Casteggio is a comune (municipality) in the Province of Pavia in the Italian region Lombardy, located about 61 km south of Milan and about 25 km south of Pavia. As of 31 July 2010, it had a population of 6,537 and an area of 17.8 km2.

Casteggio borders the following municipalities: Borgo Priolo, Calvignano, Casatisma, Corvino San Quirico, Montebello della Battaglia, Oliva Gessi, Robecco Pavese, Verretto.

==History==
Clastidium was a settlement of the Ligures, belonging to the tribe called Marici by the Romans (and wrongly identified as Celts by Polybius). The location was the site of a major defeat of the Marici by the legions of Marcus Claudius Marcellus, which was celebrated in a tragedy by the Latin poet Naevius. In 218 BC it regained its independence after the Roman defeat in the neighbourhood by Hannibal's army; however it fell again to Roman rule in 197 BC, when it was also set to fire.
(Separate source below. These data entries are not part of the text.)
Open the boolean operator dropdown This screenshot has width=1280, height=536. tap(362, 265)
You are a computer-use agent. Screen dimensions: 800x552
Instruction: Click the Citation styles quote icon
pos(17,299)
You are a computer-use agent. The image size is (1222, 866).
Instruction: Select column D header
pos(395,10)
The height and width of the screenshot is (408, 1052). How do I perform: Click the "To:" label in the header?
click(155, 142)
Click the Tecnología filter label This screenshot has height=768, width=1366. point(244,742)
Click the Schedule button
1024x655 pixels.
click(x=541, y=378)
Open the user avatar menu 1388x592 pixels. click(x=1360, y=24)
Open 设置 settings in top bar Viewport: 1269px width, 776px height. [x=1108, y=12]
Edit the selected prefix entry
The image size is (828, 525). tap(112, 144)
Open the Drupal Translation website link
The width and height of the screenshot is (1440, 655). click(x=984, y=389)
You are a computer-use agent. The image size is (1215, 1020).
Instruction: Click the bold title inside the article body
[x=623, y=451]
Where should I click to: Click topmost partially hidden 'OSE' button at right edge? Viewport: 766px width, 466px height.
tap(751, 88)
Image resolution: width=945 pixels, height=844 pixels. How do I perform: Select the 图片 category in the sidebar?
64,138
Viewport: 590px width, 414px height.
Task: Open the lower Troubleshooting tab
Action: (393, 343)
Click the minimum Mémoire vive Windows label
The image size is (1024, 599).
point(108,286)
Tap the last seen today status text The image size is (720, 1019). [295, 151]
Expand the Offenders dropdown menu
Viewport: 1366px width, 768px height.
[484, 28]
Never to recover its former splendour, it was annexed to the colonia of Piacenza, and remained under that city’s control after the fall of the Western Roman Empire.

In the Middle Ages Casteggio came under the influence of Pavia, to which it was assigned by Frederick Barbarossa in 1164. In 1441 it was acquired by Cesare Martinengo, and was later ruled by the Simonetta, Sforza, Bentivoglio and Del Carretto dynasties. It was heavily damaged during the Italian Wars of late 15th and early 16th centuries.

==Notable people==
- Birthplace of the explorer Giuseppe Maria Giulietti.